Most hospitals and clinics in the emirate failed initial inspections last year, mainly because of poor hygiene.
Two-thirds of hospitals in Abu Dhabi fail inspections
ABU DHABI // Most hospitals and clinics in the emirate failed initial inspections last year, mainly because of poor hygiene.
The most serious problems are at small private clinics, which often ignore new practices, the Health Authority-Abu Dhabi (HAAD) said.
In one, doctor's desk inspectors found a dirty syringe, which he was planning to reuse days later.
Officials attribute many of the lapses to the widely differing backgrounds of health staff, and say the challenge they face is bringing them all up to standard.
HAAD inspectors made more than 1,300 visits to health facilities last year. Two-thirds of existing facilities, 315 in total, failed the test, with only 156 passing first time.
New facilities were better, but fewer than half - 55 out of 126 - passed their initial inspection. Facilities that failed were given 45 days to improve, then re-inspected. The inspections have been stepped up this year, with 1,500 visits so far.
Despite marked improvement over the three years in which the inspection regime has been in place, the same five key problems remain, according to HAAD's annual report for 2009. Besides poor hygiene and infection control, there is often no maintenance of medical equipment. Medical records are not kept, clinical practice guidelines are not observed, and facilities are not regularly maintained or kept up to fire and safety standards.
Dr Khalid Fulad, the director of health system compliance at HAAD, said these problems are most common in small private clinics and health centres. Larger hospitals "have a big budget that allows them to hire qualified staff of a high calibre", he said.
Health workers' diverse backgrounds - both geographically and educationally - create an immense need to impose standards, Dr Fulad said.
He was speaking at a three-day workshop on healthcare auditing that began in the capital yesterday. "Healthcare workers from Asia are trained differently from those from Europe or the US," he said.
"That is the huge challenge for us: they employ different practices in hygiene or in infection control, and we need our high standards to be met by all.
"There has been a huge improvement in the past few years, but we are still seeing some of the same problems."
Common problems included lab technicians working on blood or urine samples without protective gloves, equipment being stored in unhygienic conditions or not being properly sterilised, and syringes being disposed of incorrectly, Marwan al Marzooqi, HAAD's head of health audits for hospitals and clinics, said.
Inspectors had also "unfortunately come across" dirty sinks in examination rooms, toxic and chemical cleaning products stored alongside medical equipment and dentists reusing ampules on different patients, he said.
"There are several reasons for this: smaller clinics take procedures for big hospitals and try to implement them without amending them for their specific conditions, or a lack of policy at the facility or a lack of adherence to policy, and of course a stubborn mentality as well."

**Required actions**.
1 > According to the article on Abu Dhabi hospital inspections, how long were facilities that failed given to improve before being re-inspected?
2 > Write the next few paragraphs of the article on Abu Dhabi hospital inspections, picking up after its final quoted sentence.

**Material shown**.
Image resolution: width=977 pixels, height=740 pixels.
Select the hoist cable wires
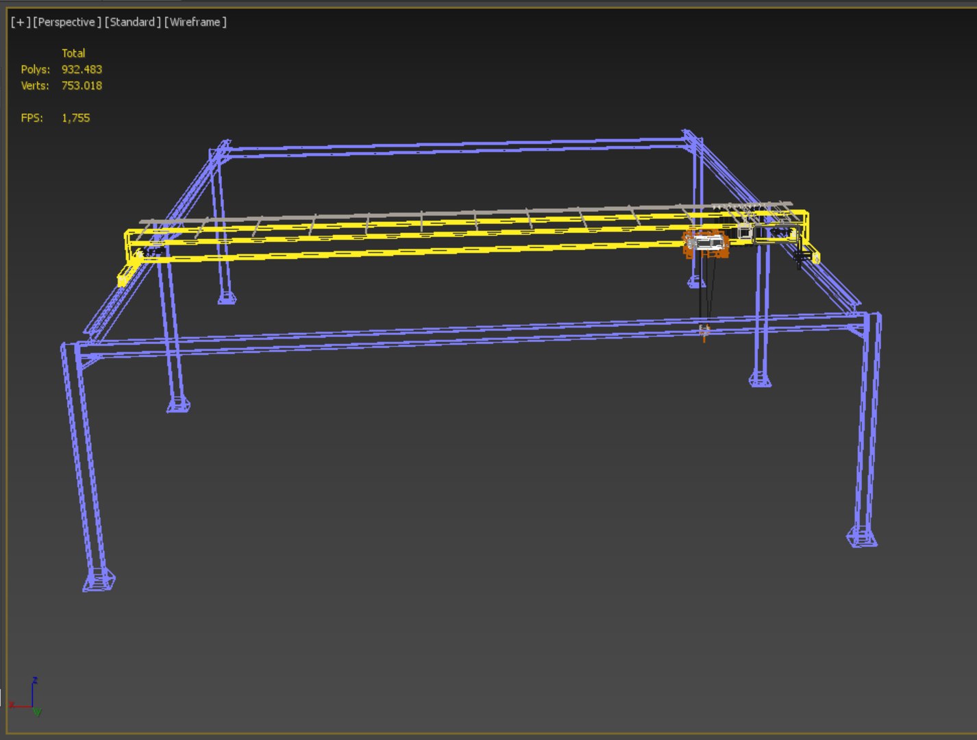(707, 288)
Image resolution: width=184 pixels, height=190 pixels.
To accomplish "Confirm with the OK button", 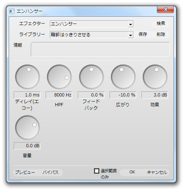I will pyautogui.click(x=132, y=172).
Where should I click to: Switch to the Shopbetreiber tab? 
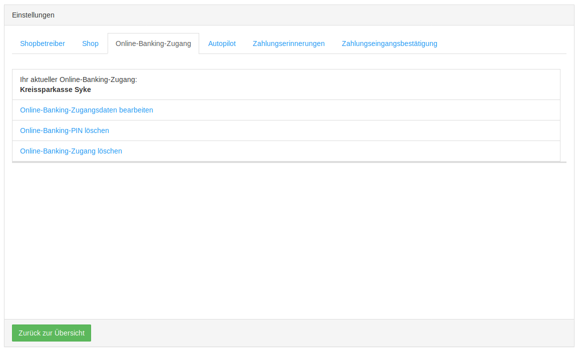click(43, 44)
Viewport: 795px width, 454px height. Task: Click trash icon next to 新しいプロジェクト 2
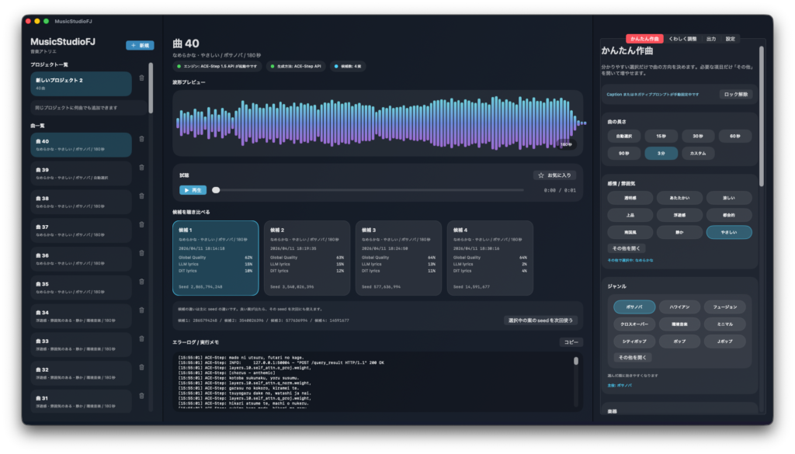point(141,78)
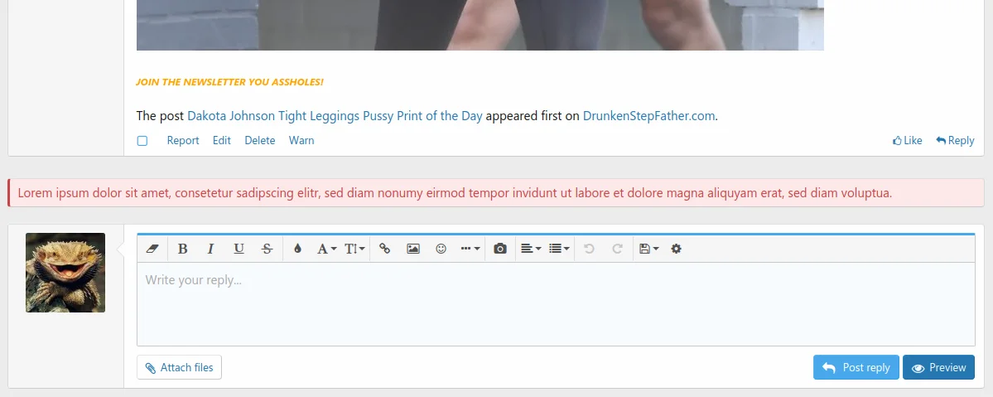
Task: Click the Attach files button
Action: pos(179,367)
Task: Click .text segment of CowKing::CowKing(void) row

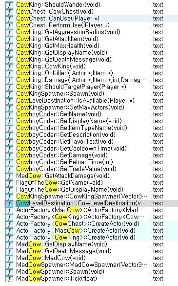Action: tap(157, 66)
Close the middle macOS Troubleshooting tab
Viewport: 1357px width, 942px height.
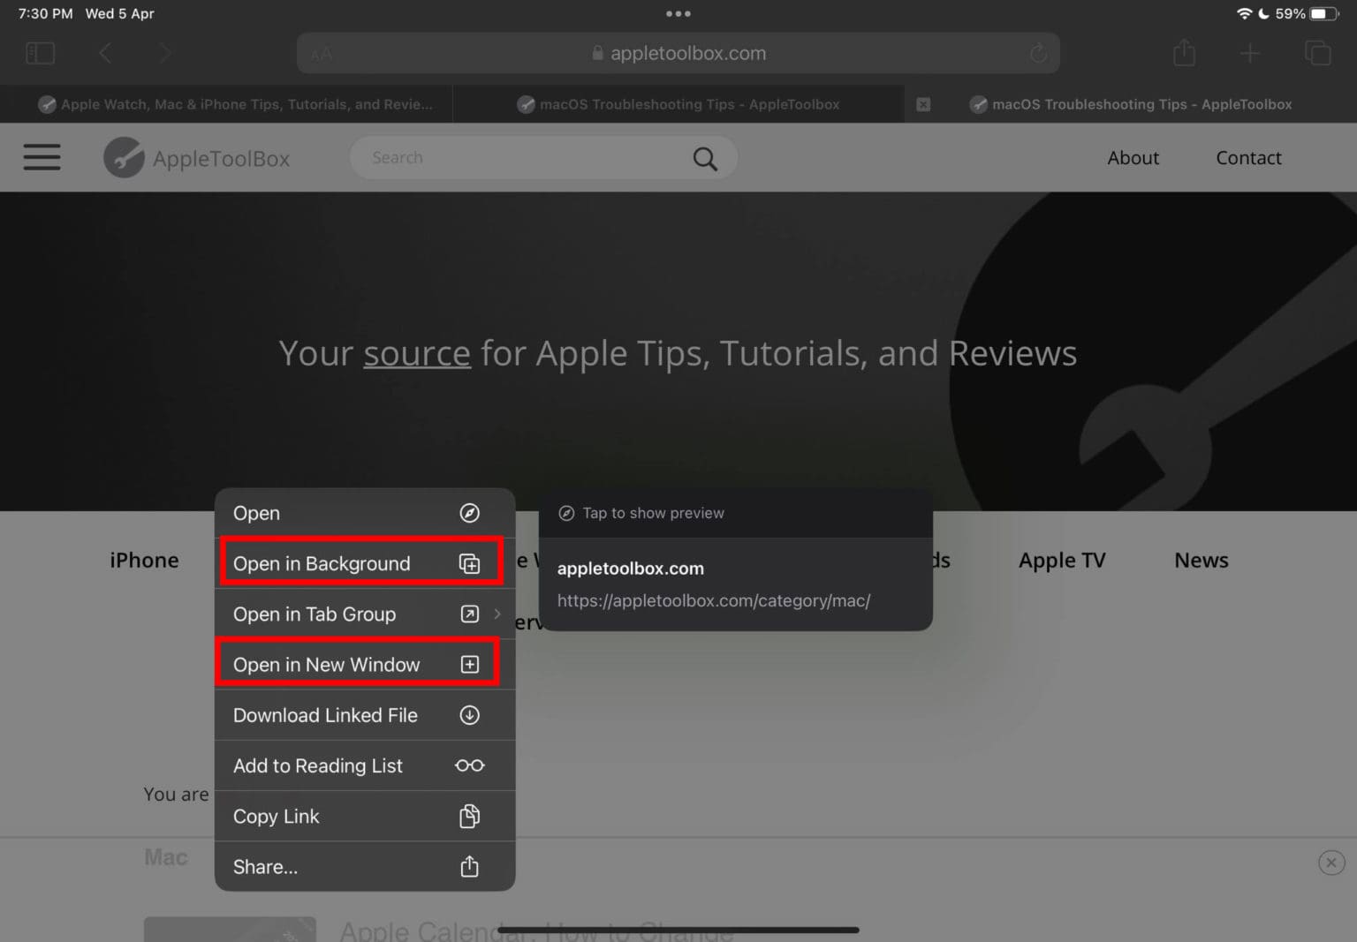(922, 103)
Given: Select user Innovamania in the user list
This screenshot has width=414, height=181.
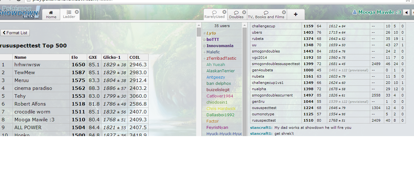Looking at the screenshot, I should 220,46.
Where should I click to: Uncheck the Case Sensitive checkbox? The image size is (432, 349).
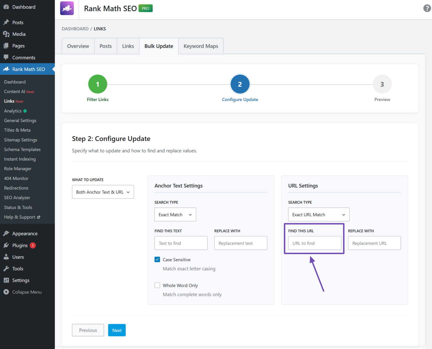pos(157,259)
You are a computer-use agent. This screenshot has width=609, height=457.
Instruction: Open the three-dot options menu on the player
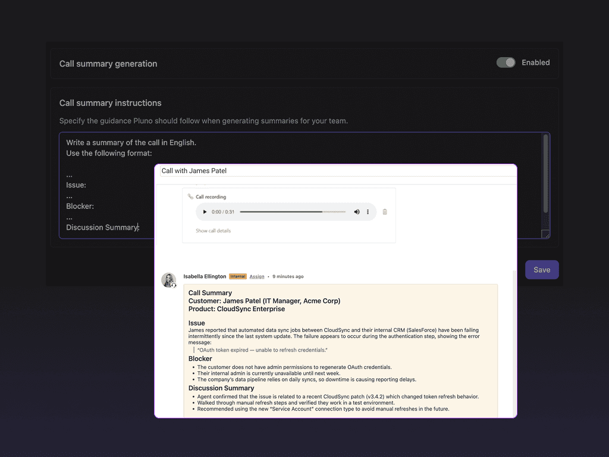click(368, 212)

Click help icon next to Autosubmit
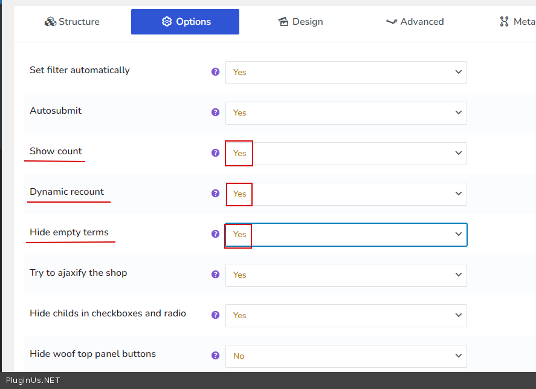point(215,112)
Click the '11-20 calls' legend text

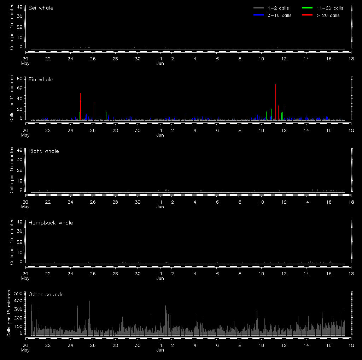pyautogui.click(x=330, y=8)
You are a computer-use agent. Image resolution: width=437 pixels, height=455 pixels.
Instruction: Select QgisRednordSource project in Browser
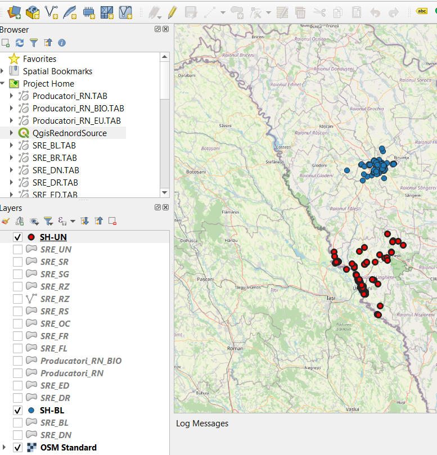tap(69, 133)
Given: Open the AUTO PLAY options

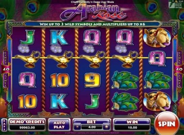Looking at the screenshot, I should point(59,125).
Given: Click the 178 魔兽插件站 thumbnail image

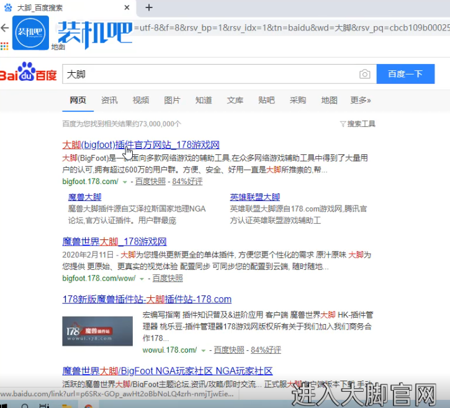Looking at the screenshot, I should point(97,331).
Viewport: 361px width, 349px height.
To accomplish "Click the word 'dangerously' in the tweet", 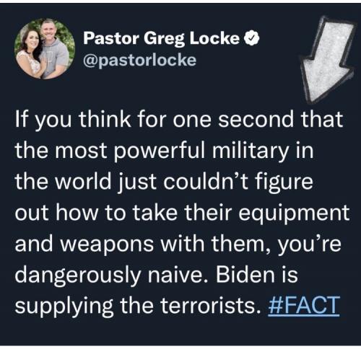I will (x=77, y=275).
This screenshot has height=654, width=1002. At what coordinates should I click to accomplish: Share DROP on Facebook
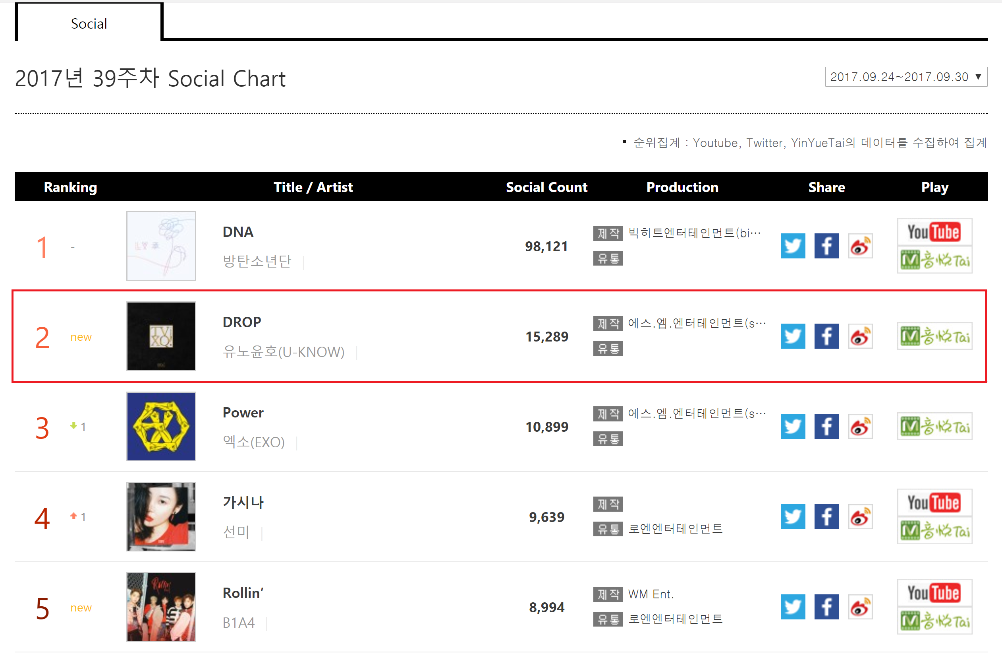(x=826, y=336)
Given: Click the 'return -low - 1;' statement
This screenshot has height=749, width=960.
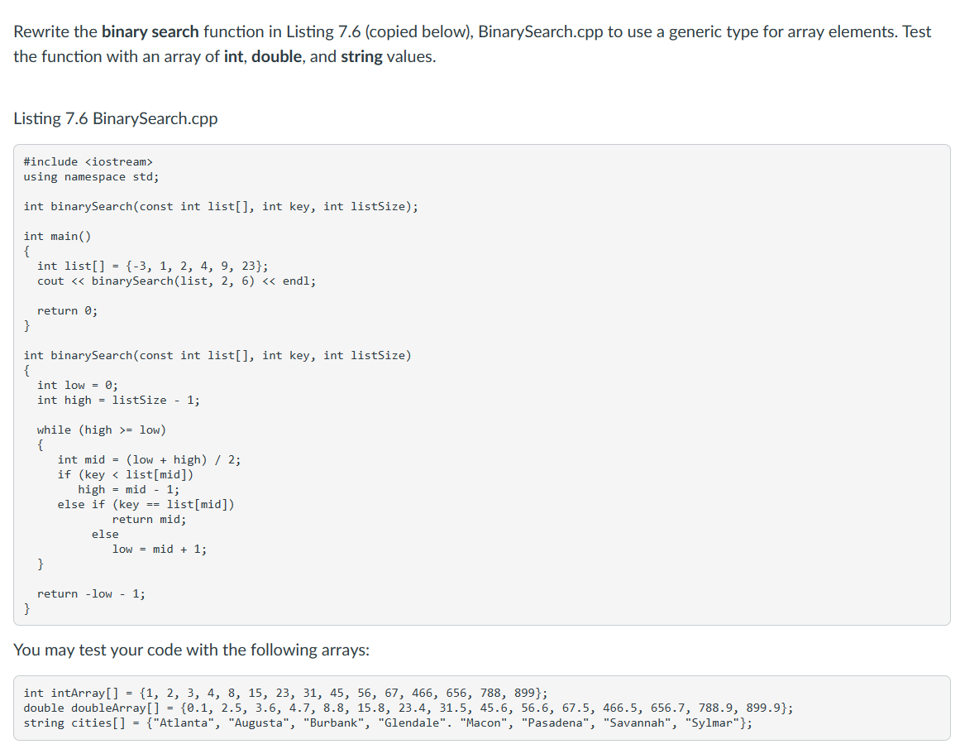Looking at the screenshot, I should (91, 594).
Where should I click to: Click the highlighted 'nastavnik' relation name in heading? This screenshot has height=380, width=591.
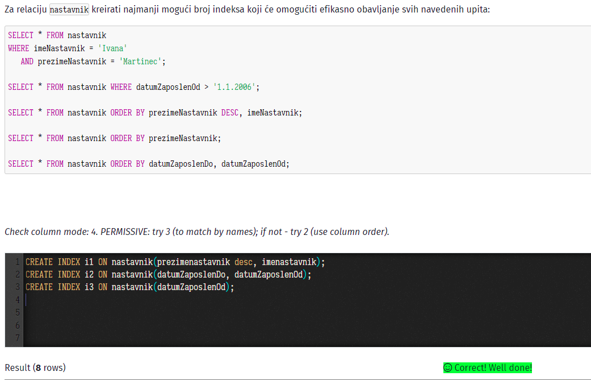coord(69,10)
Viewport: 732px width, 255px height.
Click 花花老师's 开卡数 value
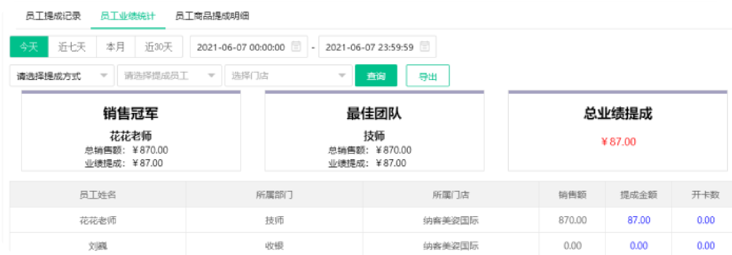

**Exercise responses**.
1 > 45 days.

2 >
Some staff have become used to practising medicine a certain way for decades, and are reluctant to change, he said.
"There have been instances of a doctor using a syringe on a patient, then saving that same syringe in his desk drawer to use on that same patient in a later visit.
"Perhaps that doctor came from a country where there was a lack of syringes. We have to educate these people.
"Our challenge is getting people to obey our rules, which have been set in order that we provide the best service at international standards, and protect our patients."
Poor record-keeping is also a seriously concern, he said. "In medical records, doctors have to note down the date the patient came to visit, the diagnosis, the treatment prescribed, the drug name and dosage and so on."
When one or more of the criteria is missing, or when doctors do not bother recording this data when it is still fresh in their mind, the patient suffers, he said.
"Doctors are always complaining that they don't have enough time to do this, but we tell them they have to find a way, whether hiring a secretary just to type during a patient visit, or giving each appointment more time," he said.
The inspectors also found staff performing tasks for which they were not qualified or licensed. "We might find a GP working as a gynaecologist, or a receptionist doubling as a nurse," Dr Fulad said. "It is our duty to report these things."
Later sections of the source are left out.